* _Exercise_
Go through the material and return every line that contains the string "arrow".

* _The data_
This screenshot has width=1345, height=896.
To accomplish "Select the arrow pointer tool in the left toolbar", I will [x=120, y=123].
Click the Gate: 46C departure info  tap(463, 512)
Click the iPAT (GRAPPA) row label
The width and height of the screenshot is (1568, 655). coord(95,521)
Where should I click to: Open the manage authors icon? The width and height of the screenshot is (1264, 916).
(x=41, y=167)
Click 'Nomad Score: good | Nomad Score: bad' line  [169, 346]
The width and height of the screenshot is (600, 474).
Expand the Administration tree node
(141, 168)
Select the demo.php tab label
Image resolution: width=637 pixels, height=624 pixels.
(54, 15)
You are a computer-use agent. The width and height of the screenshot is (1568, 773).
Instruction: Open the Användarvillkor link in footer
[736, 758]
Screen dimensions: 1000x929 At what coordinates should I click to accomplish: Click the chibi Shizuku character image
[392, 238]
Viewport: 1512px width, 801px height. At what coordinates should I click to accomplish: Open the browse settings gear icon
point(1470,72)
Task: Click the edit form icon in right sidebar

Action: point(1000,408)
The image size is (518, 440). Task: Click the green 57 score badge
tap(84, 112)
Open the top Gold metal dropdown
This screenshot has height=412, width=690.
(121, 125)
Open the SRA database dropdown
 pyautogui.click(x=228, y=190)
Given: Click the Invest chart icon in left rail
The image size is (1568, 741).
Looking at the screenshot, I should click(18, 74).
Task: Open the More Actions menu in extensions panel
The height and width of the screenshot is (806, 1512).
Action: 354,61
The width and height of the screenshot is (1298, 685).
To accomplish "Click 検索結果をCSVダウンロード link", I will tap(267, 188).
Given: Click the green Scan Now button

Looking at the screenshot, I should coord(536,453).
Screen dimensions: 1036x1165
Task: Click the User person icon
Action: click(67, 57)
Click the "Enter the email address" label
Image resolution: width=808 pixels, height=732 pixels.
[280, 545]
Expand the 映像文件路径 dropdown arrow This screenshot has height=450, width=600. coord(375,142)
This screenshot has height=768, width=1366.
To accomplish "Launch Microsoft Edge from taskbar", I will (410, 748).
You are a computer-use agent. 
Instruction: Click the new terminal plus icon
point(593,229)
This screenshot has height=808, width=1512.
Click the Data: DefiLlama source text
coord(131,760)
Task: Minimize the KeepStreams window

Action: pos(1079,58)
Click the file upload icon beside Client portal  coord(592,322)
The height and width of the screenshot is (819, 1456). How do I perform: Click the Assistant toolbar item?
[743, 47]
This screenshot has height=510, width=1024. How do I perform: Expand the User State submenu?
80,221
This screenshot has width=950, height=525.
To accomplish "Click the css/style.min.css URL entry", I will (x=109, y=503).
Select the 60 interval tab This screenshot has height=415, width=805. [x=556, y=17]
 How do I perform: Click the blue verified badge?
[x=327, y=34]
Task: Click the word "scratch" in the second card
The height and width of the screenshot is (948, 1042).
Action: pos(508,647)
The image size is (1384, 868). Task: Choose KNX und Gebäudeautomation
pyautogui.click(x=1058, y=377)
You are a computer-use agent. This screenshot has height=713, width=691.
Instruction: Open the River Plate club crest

* _Solution below_
To accomplish "Select the arrow pointer tool in the left toolbar", I will [x=120, y=123].
Expand the 映像文件路径 dropdown arrow This screenshot has height=450, width=600. coord(375,142)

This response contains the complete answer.